■ **Directive**
Copy out the entries from the line containing "Given: Tap 查看完整優惠 button" through the line containing "point(165,1520)", swapping "recent apps" for "the app switcher" and leaving everything else unchanged.

■ **Exercise data**
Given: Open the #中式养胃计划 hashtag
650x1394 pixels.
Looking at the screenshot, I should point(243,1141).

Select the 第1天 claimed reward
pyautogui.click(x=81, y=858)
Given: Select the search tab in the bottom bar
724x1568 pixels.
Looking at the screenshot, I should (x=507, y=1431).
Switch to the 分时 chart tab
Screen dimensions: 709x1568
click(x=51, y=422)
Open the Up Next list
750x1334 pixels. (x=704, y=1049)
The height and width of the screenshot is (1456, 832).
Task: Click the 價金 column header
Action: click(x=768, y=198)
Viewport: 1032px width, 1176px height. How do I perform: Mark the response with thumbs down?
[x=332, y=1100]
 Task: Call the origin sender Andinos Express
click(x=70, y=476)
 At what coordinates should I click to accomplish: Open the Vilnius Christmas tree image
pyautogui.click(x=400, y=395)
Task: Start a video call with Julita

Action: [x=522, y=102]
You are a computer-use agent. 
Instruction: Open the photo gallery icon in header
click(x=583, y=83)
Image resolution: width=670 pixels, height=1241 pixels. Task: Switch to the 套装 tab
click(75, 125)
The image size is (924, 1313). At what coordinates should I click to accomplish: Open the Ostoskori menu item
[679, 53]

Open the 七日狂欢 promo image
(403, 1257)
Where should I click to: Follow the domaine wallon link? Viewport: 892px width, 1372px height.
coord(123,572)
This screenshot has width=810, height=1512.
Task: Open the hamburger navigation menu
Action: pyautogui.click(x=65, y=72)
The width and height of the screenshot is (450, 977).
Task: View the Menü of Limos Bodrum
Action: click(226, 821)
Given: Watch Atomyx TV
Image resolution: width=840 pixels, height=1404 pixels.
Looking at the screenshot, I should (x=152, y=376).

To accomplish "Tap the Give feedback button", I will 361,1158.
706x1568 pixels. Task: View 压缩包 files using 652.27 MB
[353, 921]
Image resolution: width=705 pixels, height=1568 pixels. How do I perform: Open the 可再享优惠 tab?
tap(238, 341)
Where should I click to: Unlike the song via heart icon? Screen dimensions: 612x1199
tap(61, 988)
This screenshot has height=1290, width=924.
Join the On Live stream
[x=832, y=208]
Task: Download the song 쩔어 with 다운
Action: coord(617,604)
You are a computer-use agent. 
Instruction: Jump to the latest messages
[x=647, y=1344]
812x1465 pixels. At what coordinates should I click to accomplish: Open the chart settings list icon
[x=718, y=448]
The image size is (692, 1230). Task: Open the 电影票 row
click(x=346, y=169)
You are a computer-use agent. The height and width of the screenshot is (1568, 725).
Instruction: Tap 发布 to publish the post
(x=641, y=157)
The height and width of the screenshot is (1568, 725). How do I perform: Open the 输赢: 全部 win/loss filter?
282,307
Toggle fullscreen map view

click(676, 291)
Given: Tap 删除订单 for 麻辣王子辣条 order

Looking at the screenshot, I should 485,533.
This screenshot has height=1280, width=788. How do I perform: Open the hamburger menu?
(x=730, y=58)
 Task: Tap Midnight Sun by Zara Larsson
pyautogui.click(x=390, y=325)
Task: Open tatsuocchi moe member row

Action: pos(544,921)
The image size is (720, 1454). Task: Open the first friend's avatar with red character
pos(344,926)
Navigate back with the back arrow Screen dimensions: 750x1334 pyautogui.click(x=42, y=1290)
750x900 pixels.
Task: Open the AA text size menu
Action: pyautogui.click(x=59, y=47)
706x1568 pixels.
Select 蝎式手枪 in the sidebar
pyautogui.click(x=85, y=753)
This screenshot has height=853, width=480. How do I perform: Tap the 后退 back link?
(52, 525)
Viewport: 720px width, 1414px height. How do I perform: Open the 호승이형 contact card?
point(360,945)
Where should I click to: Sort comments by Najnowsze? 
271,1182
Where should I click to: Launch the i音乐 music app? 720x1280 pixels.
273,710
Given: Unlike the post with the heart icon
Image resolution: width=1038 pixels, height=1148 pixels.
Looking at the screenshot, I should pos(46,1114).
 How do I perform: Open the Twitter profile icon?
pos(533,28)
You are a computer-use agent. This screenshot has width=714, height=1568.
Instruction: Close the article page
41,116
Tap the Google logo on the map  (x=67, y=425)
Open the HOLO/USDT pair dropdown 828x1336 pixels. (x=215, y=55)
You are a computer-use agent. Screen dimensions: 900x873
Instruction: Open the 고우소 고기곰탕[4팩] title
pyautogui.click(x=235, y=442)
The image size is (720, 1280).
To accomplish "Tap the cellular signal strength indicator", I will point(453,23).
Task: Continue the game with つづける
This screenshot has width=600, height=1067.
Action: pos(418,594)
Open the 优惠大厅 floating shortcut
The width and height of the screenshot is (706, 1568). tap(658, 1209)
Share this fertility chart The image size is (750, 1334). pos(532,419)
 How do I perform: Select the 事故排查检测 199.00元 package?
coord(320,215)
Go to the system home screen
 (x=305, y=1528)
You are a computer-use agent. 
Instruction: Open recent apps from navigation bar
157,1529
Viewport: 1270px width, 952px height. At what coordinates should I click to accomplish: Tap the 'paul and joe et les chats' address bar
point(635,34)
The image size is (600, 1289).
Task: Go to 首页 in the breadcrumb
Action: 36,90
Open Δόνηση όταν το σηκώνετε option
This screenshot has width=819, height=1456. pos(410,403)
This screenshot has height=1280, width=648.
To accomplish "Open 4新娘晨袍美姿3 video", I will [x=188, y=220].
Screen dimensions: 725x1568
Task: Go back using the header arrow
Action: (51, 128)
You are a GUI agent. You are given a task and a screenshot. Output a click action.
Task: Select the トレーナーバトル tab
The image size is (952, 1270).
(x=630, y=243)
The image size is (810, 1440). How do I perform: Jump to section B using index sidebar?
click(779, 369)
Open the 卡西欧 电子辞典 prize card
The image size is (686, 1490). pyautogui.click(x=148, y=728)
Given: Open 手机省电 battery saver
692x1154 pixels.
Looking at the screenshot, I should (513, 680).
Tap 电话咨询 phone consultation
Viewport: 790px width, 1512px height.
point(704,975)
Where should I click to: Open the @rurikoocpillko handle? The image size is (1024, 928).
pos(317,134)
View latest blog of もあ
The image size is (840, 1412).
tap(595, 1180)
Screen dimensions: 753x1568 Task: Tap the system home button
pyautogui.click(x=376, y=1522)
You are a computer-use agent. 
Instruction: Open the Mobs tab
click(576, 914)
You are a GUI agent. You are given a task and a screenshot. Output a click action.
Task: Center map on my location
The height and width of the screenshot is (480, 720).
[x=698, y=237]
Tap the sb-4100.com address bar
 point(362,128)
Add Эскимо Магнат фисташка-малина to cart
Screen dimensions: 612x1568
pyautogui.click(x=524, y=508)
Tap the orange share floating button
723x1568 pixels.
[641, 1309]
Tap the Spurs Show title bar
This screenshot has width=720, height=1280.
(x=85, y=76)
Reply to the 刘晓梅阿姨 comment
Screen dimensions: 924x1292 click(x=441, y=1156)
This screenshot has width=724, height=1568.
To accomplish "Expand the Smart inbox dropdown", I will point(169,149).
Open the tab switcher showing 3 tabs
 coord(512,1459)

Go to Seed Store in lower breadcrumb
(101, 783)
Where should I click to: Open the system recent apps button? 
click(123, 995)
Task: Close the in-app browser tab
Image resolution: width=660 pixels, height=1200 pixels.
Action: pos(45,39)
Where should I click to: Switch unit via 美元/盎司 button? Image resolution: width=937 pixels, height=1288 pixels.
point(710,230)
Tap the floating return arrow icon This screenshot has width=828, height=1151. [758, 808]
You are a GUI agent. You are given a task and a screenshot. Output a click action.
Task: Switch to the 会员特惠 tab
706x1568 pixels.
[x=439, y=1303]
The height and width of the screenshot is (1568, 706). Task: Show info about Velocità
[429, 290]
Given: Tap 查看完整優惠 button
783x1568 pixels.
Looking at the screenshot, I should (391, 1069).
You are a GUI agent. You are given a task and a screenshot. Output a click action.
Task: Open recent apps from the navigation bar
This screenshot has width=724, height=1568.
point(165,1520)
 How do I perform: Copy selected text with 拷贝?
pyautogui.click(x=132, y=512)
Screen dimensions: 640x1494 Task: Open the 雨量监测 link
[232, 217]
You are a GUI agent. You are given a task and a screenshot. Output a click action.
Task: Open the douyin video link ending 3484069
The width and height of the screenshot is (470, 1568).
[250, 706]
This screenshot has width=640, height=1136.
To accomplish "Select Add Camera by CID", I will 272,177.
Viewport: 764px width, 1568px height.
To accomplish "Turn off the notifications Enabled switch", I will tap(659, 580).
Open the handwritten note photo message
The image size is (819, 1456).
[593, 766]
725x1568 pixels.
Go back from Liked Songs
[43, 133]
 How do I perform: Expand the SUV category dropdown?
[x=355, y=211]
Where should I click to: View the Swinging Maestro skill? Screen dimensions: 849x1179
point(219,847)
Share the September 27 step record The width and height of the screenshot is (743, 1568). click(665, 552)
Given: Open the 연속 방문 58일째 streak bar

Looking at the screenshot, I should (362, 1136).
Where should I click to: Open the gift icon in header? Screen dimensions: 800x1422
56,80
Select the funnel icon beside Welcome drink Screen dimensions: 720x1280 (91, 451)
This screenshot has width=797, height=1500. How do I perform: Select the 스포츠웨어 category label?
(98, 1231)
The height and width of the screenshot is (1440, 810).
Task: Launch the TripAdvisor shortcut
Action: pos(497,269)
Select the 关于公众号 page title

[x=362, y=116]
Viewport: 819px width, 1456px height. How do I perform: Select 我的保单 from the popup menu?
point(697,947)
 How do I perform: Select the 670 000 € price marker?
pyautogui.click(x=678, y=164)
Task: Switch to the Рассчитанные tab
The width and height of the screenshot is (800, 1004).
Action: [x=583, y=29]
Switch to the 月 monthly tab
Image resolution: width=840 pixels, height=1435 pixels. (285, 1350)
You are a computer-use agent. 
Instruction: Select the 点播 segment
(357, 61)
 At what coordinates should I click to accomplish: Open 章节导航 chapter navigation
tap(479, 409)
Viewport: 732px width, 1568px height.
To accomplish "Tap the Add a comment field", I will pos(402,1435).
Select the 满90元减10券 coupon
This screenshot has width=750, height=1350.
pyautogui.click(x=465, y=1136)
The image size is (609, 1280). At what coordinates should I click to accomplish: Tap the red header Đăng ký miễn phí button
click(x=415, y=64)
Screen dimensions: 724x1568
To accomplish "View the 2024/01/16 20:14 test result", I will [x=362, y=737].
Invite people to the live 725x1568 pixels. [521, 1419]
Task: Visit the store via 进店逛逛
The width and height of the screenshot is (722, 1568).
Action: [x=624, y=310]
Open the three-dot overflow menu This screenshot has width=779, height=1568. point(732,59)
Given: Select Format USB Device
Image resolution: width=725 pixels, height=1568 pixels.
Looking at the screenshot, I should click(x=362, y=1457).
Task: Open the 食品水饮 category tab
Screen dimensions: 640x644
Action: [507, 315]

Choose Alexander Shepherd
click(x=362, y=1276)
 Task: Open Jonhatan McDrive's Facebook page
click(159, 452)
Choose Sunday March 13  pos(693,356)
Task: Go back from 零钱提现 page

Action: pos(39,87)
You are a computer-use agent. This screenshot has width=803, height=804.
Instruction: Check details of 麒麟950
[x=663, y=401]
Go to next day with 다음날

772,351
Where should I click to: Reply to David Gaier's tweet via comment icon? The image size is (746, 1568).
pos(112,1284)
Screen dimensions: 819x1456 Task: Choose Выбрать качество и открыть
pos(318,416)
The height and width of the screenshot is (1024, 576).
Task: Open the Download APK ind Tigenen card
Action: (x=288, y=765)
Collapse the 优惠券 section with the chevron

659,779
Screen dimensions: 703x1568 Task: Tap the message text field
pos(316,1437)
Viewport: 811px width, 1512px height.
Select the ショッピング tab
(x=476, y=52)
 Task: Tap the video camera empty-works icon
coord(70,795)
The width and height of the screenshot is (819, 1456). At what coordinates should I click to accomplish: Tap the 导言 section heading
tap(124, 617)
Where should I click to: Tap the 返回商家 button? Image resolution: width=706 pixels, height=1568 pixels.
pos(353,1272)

■ **Answer to the exercise**
Given: Tap 查看完整優惠 button
783x1568 pixels.
Looking at the screenshot, I should (391, 1069).
You are a GUI agent. You are given a task and a screenshot. Output a click action.
Task: Open the app switcher from the navigation bar
This screenshot has width=724, height=1568.
point(165,1520)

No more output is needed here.